Reputation: 1241
I want to insert a data frame into the Snowflake database table. The database has columns like id
which is a primary_key
and event_id
which is an integer
field and it's also nullable
.
I have created a declarative_base()
class using SQLAlchemy as shown below -
class AccountUsageLoginHistory(Base):
__tablename__ = constants.TABLE_ACCOUNT_USAGE_LOGIN_HISTORY
__table_args__ = {
'extend_existing':True,
'schema' : os.environ.get('SCHEMA_NAME_AUDITS')
}
id = Column(Integer, Sequence('id_account_usage_login_history'), primary_key=True)
event_id = Column(Integer, nullable=True)
The class stated above creates a table in the Snowflake database.
I have a data frame that has just one column event_id
.
When I try to insert the data using pandas to_sql()
method Snowflake returns me an error shown below -
snowflake.connector.errors.ProgrammingError: 100072 (22000): 01991f2c-0be5-c903-0000-d5e5000c6cee: NULL result in a non-nullable column
This error is generated by snowflake because to_sql()
is appending a column id
and the values are set to null
for each row of that column.
dataframe.to_sql(table_name, self.engine, index=False, method=pd_writer, if_exists="append")
Consider this as case 1 -
I tried to run an insert query directly to snowflake -
insert into "SFOPT_TEST"."AUDITS"."ACCOUNT_USAGE_LOGIN_HISTORY" (ID, EVENT_ID) values(NULL, 33)
The query above returned me the same error -
NULL result in a non-nullable column
The query stated above is how probably the to_sql()
method might be doing.
Consider this as case 2 -
I also tried to insert a row by executing the query stated below -
insert into "SFOPT_TEST"."AUDITS"."ACCOUNT_USAGE_LOGIN_HISTORY" (EVENT_ID) values(33)
Now, this particular query has been executed successfully by inserting the data into the table and it has also auto-generated value for column id
.
How can I make to_sql()
method of pandas to use case 2?
Upvotes: 0
Views: 3191
Reputation: 96
Please note that pandas.DataFrame.to_sql()

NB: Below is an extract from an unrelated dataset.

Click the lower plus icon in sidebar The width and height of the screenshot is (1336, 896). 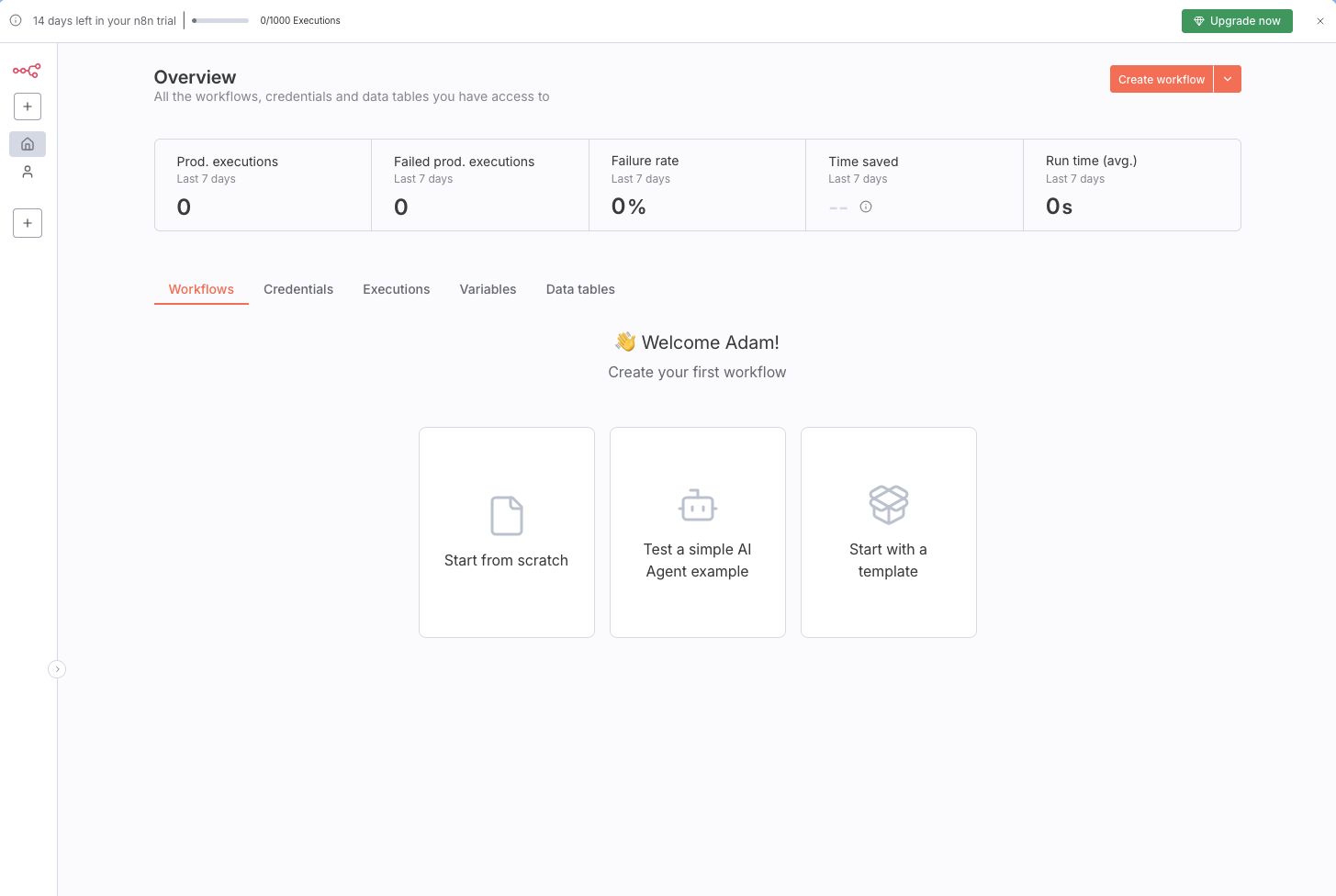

has by default parameter index=True
which means that it will add an extra column (df.index) when inserting the data.
Some Databases like PostgreSQL have a data type serial
which allows you to sequentially fill the column with incremental numbers.
Snowflake DB doesn't have that concept but instead, there are other ways to handle it:
First Option:
You can use CREATE SEQUENCE
statement and create a sequence directly in the db - here is the official documentation on this topic. The downside of this approach is that you would need to convert your DataFrame into a proper SQL statement:
db preparation part:
CREATE OR REPLACE SEQUENCE schema.my_sequence START = 1 INCREMENT = 1;
CREATE OR REPLACE TABLE schema.my_table (i bigint, b text);
You would need to convert the DataFrame into Snowflake's INSERT
statement and use schema.my_sequence.nextval
to get the next ID value
INSERT INTO schema.my_table VALUES
(schema.my_sequence.nextval, 'string_1'),
(schema.my_sequence.nextval, 'string_2');
The result will be:
i b
1 string_1
2 string_2
Please note that there are some limitations to this approach and you need to ensure that each insert statement you do this way will be successful as calling schema.my_sequence.nextval
and not inserting it will mean that there will be gaps numbers.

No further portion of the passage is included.